Nas minhas investidas para o conhecimento de Bourdieu, encontrei uma possibilidade teórico-metodológica que me ajudaria no desvelamento do problema de minha pesquisa. Então, refletindo sobre o problema, de forma relacional, trilhei o seguinte percurso:

a) Primeiramente, porque os agentes estão sempre situados em um espaço social, e este espaço tem uma história, foi necessário historicizar - no tempo e no espaço - o campo em que me situava; então, concentrei o meu trabalho de investigação no período entre as últimas três décadas, para tentar descrever a história da Universidade Federal de Rondônia, com enfoque especial na história do curso de Letras: currículo, professores e estágios; para tanto, vali- me da pesquisa documental (projetos do curso; correspondências oficiais) e depoimentos de ex-alunos, além de minhas próprias memórias;

b) Em segundo lugar, e ainda dentro do mesmo campo acadêmico, era necessário conhecer o aluno do curso de Letras-Português, visto que ele é o agente a quem a academia oferece a formação inicial. Aqui utilizei a pesquisa documental (pastas individuais dos alunos) para tratar dos alunos “pretéritos” (período 1983 a 2003); para os alunos “em curso” (período 2005 a 2008) foi utilizado um questionário sócio-econômico-cultural (ao modo daqueles utilizados nos exames vestibulares), que me permitiu identificar o capital econômico e sociocultural dos alunos; e, ainda, textos escritos produzido por 17 estagiários que responderam aos questionários. Com base nesses instrumentos, tentei construir um perfil dos alunos pretéritos e dos alunos em curso.

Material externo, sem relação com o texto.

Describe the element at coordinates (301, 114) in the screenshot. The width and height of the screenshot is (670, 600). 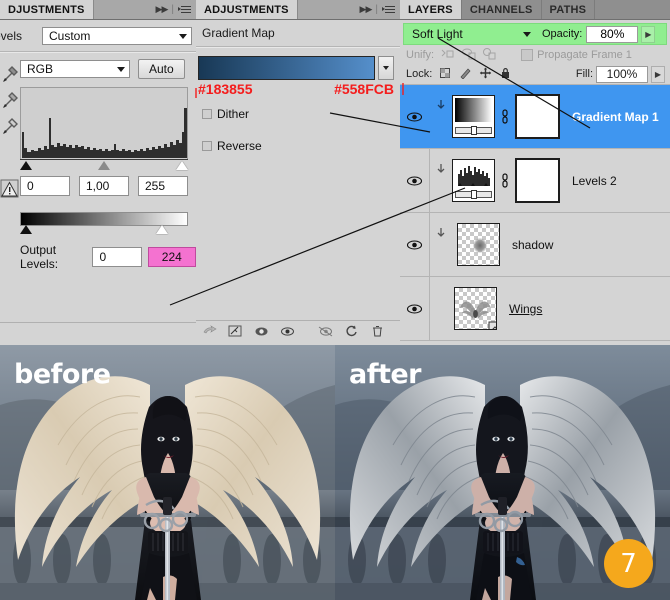
I see `dither-row: Dither` at that location.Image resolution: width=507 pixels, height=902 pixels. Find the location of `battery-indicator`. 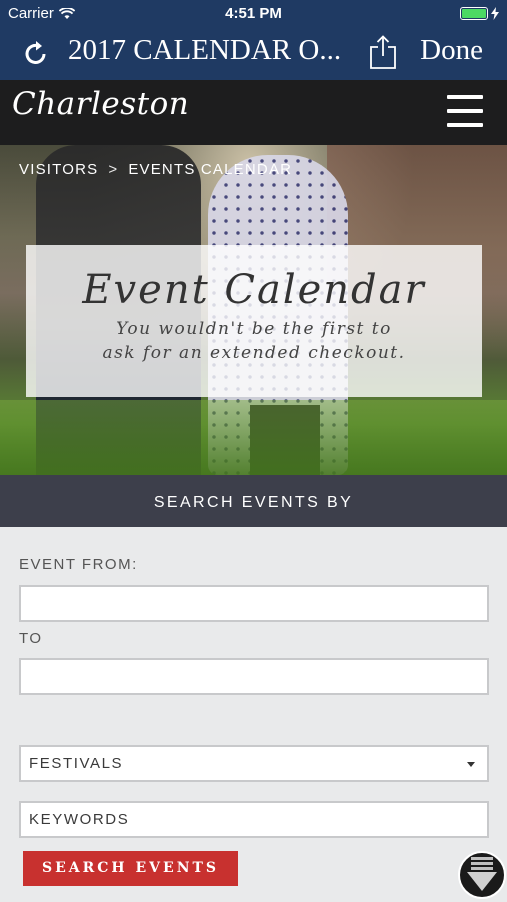

battery-indicator is located at coordinates (480, 14).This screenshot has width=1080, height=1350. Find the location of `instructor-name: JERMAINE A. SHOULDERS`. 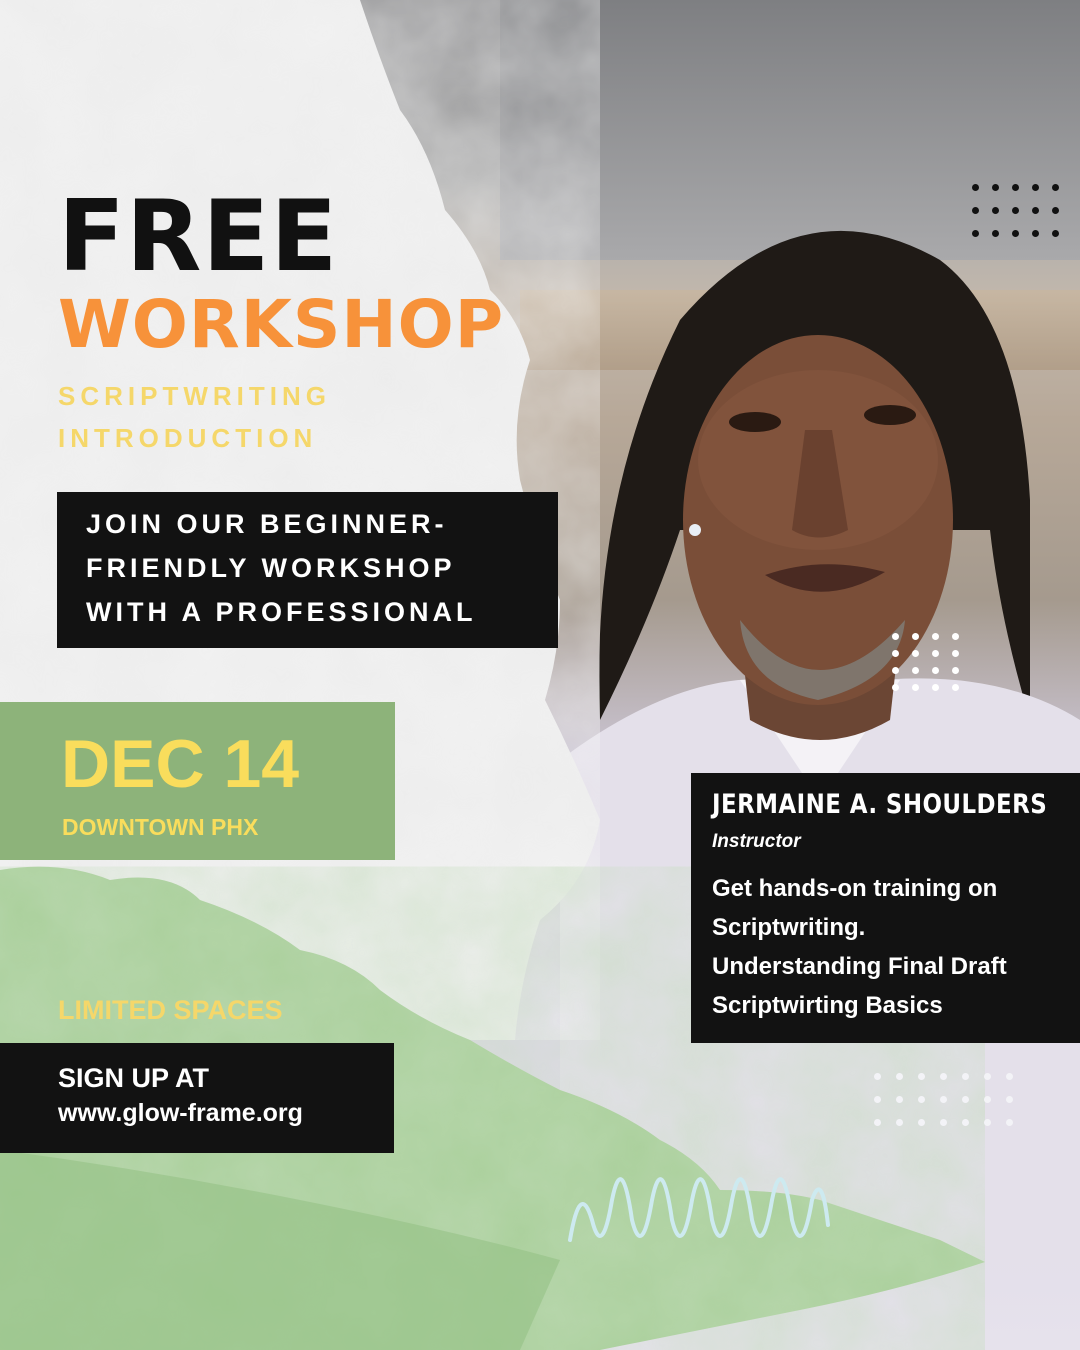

c) Em terceiro lugar, para analisar o capital lingüístico dos alunos estagiários em situação de aula, utilizei registros de observações de aulas, com foco no domínio dos conteúdos escolares e do uso da língua culta escrita (a língua legítima) escrita pelos estagiários.

Todos estes instrumentos, relacionados entre si, me permitiram estudar tão somente um caso institucional. Entretanto, é possível relacioná-lo com o caso dos estagiários e professores de Letras (entenda-se Letras-Português) no Brasil, através de sua comparação com outras pesquisas.

Nesta parte do trabalho, portanto, dispus os fundamentos teóricos e metodológicos que nortearam minha pesquisa. Na parte 2, a seguir, situarei meu objeto de trabalho no tempo e no espaço.